图2 GSPs对饲料组胺胁迫下美洲鳗鲡肝脏抗氧化指标的影响
本试验中,与对照组相比,HIS 组中GSH 水平有降低趋势,机体内产生的GSH不能满足正常的生理功能,而T-AOC 水平和CAT 活性显著降低。说明本试验条件下饲料组胺可降低美洲鳗鲡肝脏抗氧化能力。这与投喂含高组胺的饲料可显著降低黄颡鱼肝脏SOD、CAT 活性,升高MDA 水平,造成肝脏氧化损伤的研究结果一致[21-22]。饲料组胺降低肝脏抗氧化能力的原因可能是过量的自由基大量消耗抗氧化酶,致使肝内氧化与抗氧化系统的失衡,导致脂质过氧化物代谢能力减弱;也与刺激肝脏快速释放IL-1β、IL-6、IL-8 和TNF-α等炎症因子从而激活NF-кB 通路,引起炎性反应过激造成肝细胞损伤有关[4,23]。

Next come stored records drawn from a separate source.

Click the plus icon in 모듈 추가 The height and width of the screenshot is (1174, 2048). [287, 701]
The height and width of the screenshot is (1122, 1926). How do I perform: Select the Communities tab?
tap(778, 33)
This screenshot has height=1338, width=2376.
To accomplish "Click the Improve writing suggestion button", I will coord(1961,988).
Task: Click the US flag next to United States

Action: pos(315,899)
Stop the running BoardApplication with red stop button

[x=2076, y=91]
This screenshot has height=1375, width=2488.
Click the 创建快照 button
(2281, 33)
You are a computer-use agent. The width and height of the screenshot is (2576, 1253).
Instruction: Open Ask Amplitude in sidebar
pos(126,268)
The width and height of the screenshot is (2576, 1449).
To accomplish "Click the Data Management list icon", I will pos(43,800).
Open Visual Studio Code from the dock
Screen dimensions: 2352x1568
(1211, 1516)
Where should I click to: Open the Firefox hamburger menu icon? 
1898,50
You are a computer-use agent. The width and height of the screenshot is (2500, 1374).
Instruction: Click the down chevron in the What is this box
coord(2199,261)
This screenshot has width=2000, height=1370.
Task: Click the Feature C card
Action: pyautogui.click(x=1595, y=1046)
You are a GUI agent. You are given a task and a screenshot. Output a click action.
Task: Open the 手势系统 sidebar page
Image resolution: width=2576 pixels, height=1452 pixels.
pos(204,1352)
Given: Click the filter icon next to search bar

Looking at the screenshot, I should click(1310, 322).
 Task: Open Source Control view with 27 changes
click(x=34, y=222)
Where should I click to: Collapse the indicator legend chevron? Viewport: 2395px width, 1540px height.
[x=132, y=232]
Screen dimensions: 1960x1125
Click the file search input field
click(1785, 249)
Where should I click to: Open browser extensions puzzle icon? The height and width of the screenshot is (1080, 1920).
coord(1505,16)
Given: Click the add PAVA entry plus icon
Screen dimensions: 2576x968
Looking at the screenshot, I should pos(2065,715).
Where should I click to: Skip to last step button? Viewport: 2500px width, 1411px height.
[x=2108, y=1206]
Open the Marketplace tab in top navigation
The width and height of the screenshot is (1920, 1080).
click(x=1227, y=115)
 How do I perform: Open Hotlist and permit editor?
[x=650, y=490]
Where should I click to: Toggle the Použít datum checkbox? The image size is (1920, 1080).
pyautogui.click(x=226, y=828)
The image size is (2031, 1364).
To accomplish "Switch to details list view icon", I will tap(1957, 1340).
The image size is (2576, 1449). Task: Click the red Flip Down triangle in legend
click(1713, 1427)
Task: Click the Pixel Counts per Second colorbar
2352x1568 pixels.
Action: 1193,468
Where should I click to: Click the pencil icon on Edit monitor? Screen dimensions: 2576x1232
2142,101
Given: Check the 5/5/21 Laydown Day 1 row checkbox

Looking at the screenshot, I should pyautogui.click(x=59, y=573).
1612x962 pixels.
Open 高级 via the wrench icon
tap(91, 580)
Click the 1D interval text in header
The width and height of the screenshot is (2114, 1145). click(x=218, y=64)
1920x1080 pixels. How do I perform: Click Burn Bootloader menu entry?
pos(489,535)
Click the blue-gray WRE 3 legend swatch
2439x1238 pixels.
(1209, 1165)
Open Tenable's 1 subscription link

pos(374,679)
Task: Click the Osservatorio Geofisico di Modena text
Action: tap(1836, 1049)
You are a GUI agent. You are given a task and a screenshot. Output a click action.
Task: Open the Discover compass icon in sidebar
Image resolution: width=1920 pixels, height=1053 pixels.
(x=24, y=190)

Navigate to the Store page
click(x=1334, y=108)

本试验中,与HIS 组相比,HIS+GSPs 组美洲鳗鲡肝脏CAT活性显著升高,MDA水平显著降低;仅HIS+GSPs 组Ⅱ美洲鳗鲡肝脏T-AOC 和GSH 水平显著升高;HIS+GSPs 组各项指标与对照组接近。说明GSPs能提高美洲鳗鲡肝脏清除自由基和抗氧化能力,一定程度缓解饲料组胺胁迫的氧化损伤。这与吉富罗非鱼饲料添加400 mg/kg GSPs 减少自由基的产生,缓解100 mg/kg镉胁迫下肝胰脏氧化损伤结果类似[24]。此外,添加800 mg/kg GSPs可提高300 mg/kg饲料镉胁迫下珍珠龙胆石斑鱼肝脏CAT活性和降低MDA水平[11];添加47.6 mg/kg GSPs可提高热应激绿唇鲍SOD活性[13]。GSPs 提高不同胁迫下肝脏抗氧化能力可能的途径是:①通过分子结构的多个酚羟基直接捕获氧化过程中产生的自由基,清除过多的ROS,提高抗氧化酶活性和非酶系物质水平等维持机体抗氧化系统平衡[10]。②阻止脂质过氧化链反应的启动,消除机体被胁迫下脂质过氧化过程中的中间产物LOO-,阻断脂质过氧化链延长,中断自由基链反应,降低MDA 水平[25]。③其分子结构中的羟酚基通过螯合金属离子(如Fe3+、Cu2+、Al3+),钝化金属离子的活性,抑制催化自由基反应[26]。④通过调节GSH 氧化还原循环来改善细胞氧化还原状态,提高GSH清除自由基和活性氧的能力[27]。
综上所述,饲料组胺胁迫下添加300 mg/kg GSPs即可降低美洲鳗鲡的血清转氨酶活性及肝脏丙二醛水平,提高肝脏抗氧化能力,缓解饲料组胺胁迫诱导产生的氧化应激,改善肝脏健康状态。